Paula había hecho todo lo posible por evitar discutir ese tema con Sergio Woolton.


—¿No crees que deberías hacerlo? —preguntó Pedro—. Es decir, si sigues pensando en la posibilidad de casarte con él? Tiene que saber lo que significa vivir con Mirta Maria.


—Claro, tienes razón.


Paula bajó las escaleras seguida de Pedro, pero al llegar al vestíbulo se detuvo bruscamente y se volvió hacia él.


—Si tú… si las cosas fueran diferentes y estuvieras interesado en volver a casarte, ¿te… que pensarías sobre…?


—Si fuésemos a casarnos, yo consideraría a Mirta Maria como una bendición.
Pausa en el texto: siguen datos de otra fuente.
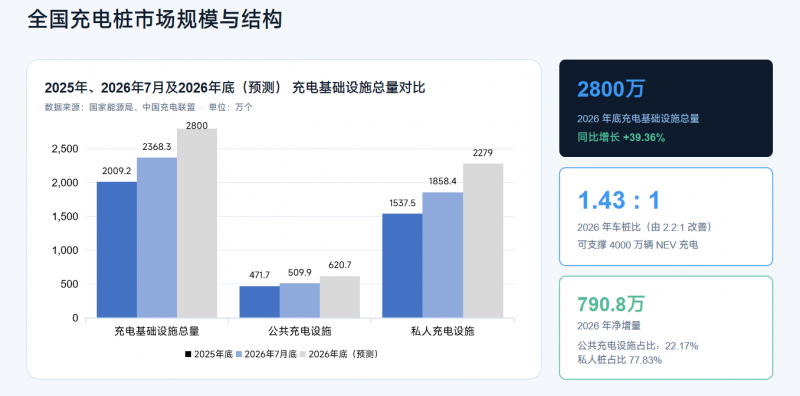800x396 pixels.
Task: Click the 全国充电桩市场规模与结构 page title
Action: pos(154,20)
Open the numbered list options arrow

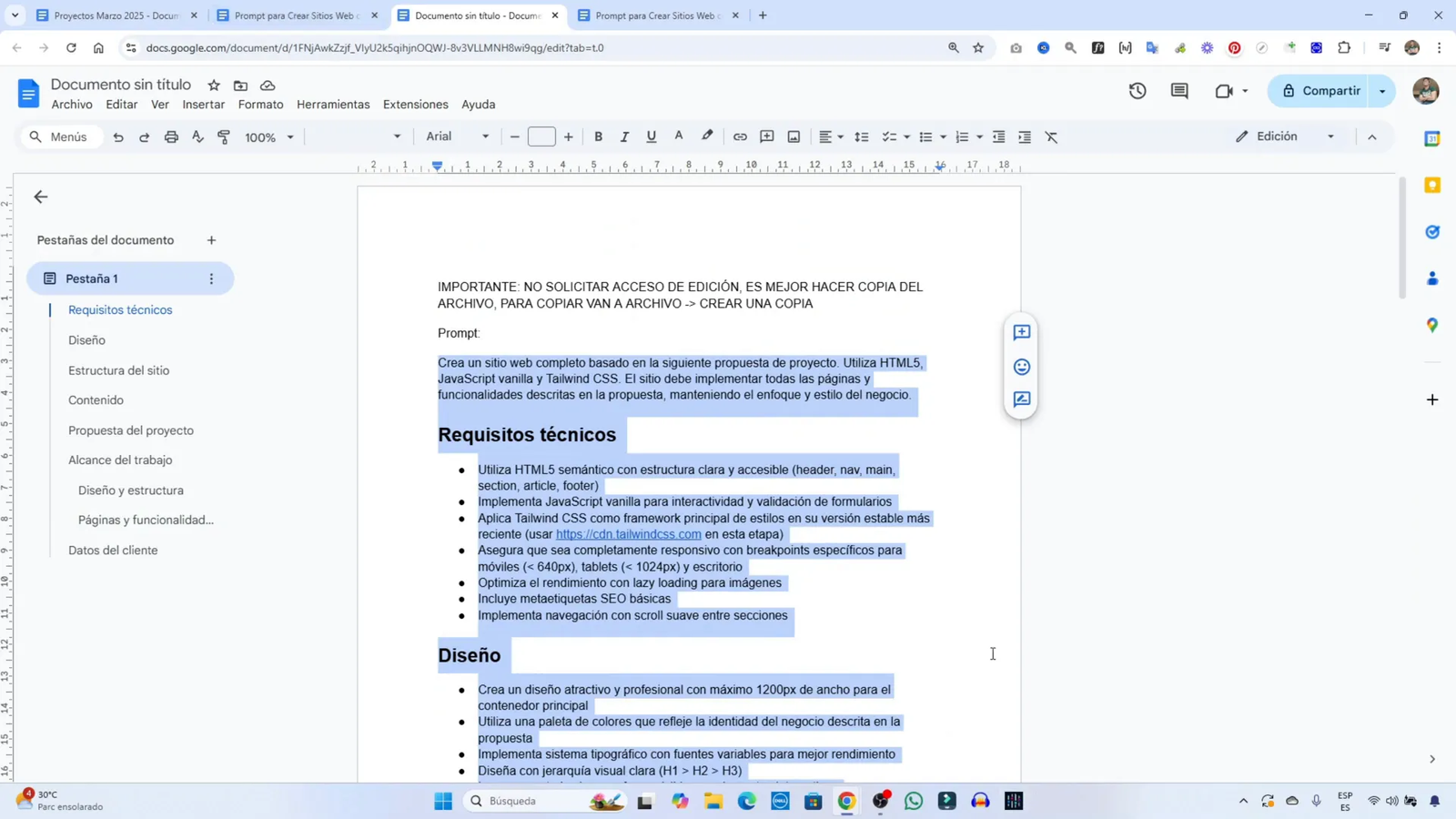pyautogui.click(x=978, y=136)
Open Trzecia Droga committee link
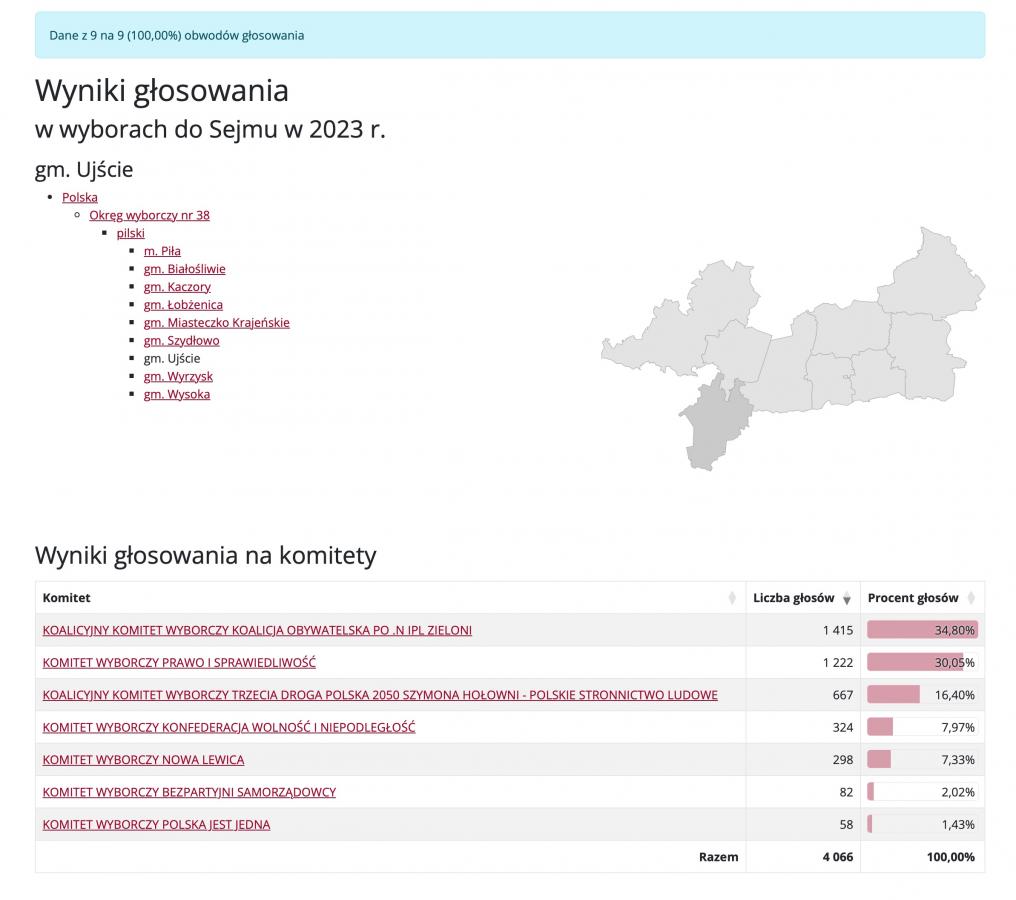This screenshot has width=1016, height=900. (x=380, y=695)
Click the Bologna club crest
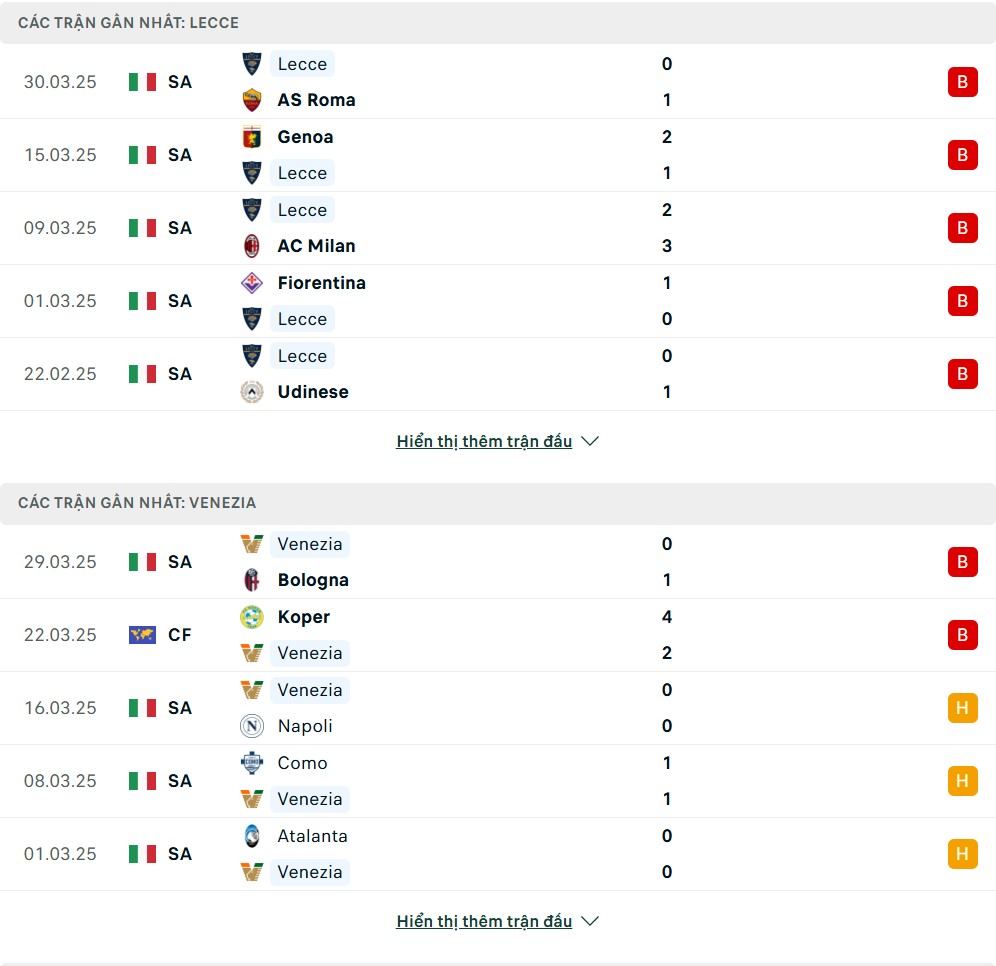Screen dimensions: 996x966 point(252,580)
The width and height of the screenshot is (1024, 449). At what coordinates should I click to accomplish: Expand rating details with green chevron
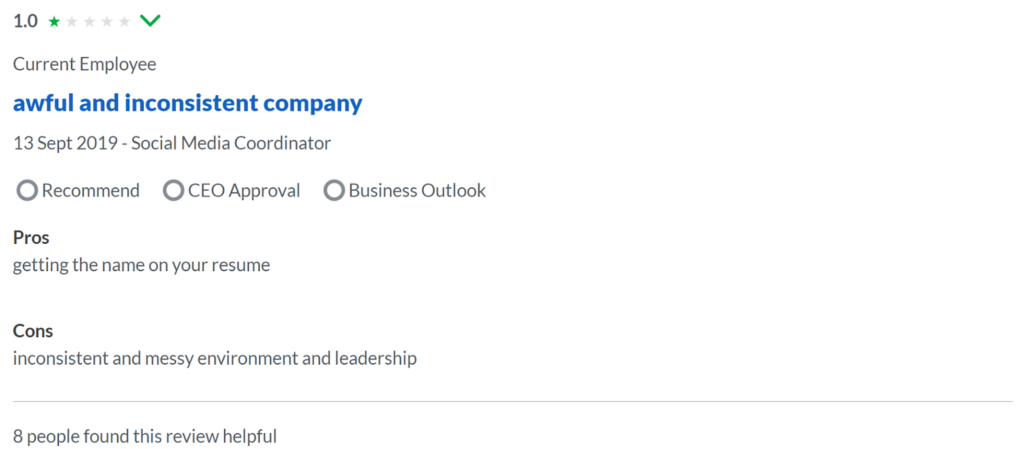coord(150,22)
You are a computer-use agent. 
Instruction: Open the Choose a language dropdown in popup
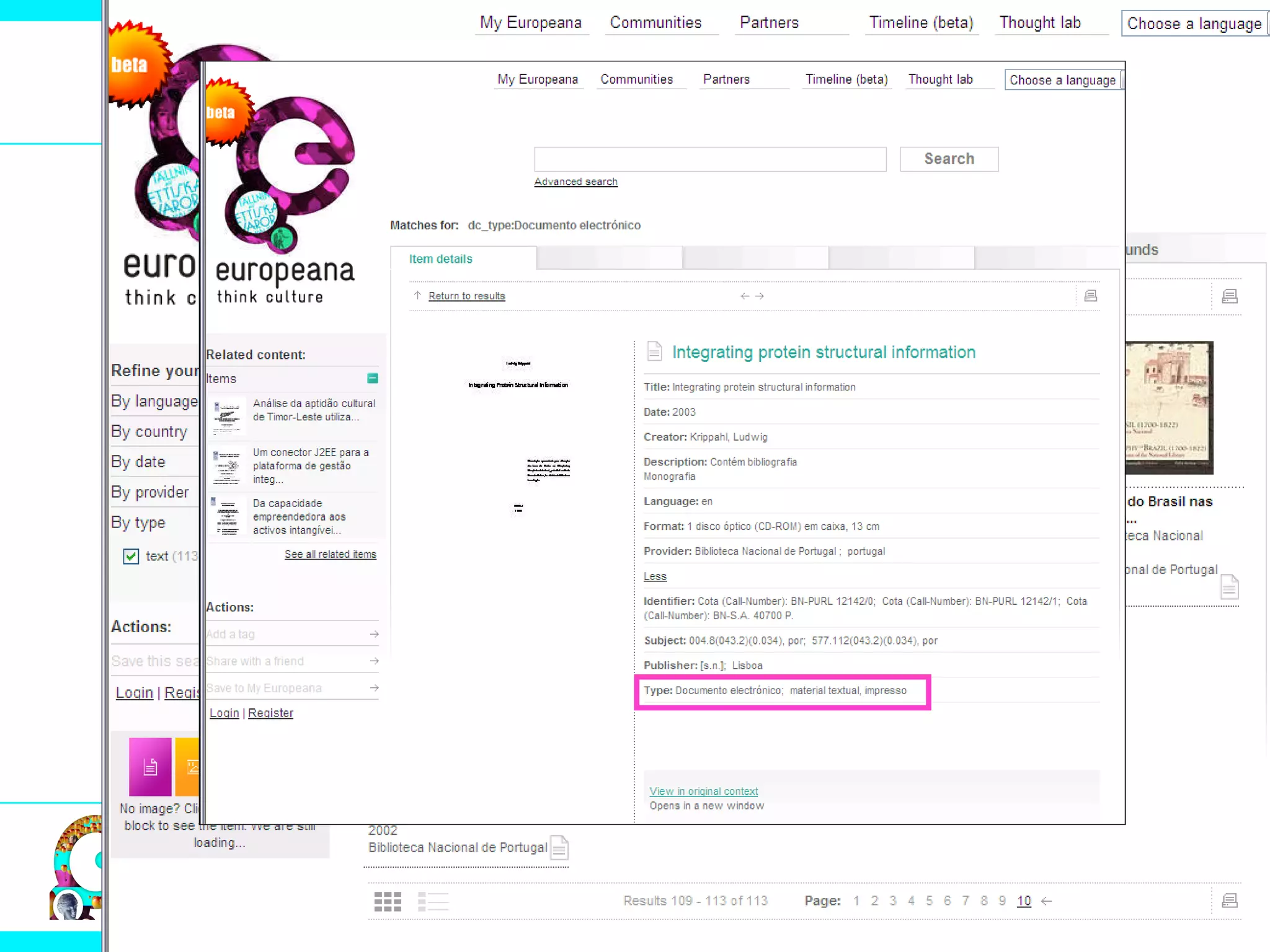pos(1063,80)
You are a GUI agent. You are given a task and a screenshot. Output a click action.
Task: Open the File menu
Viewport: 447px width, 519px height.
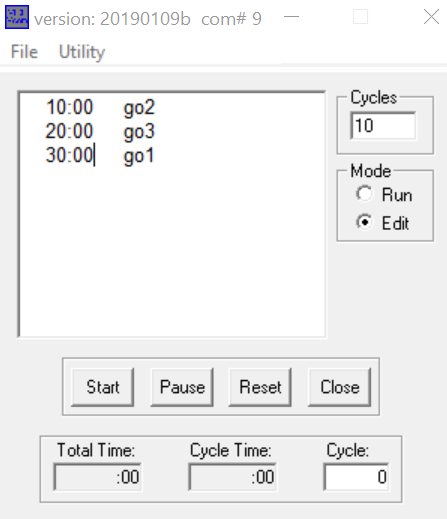click(24, 52)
Es una mujer muy especial y tienes mucha suerte de que sea parte de tu familia.


Paula sintió que los ojos se le llenaban de lágrimas. Pedro se acercó y se los secó con las yemas de los dedos.


«¿Por qué no querrá casarse Pedro?» Se preguntó Paula. «Yo sería una buena esposa y le daría un hijo».


Pero Pedro Alfonso no quería un hijo, lo había dejado muy claro. Era el hombre perfecto para ella, pero era demasiado tarde. Sus vidas no corrían paralelamente.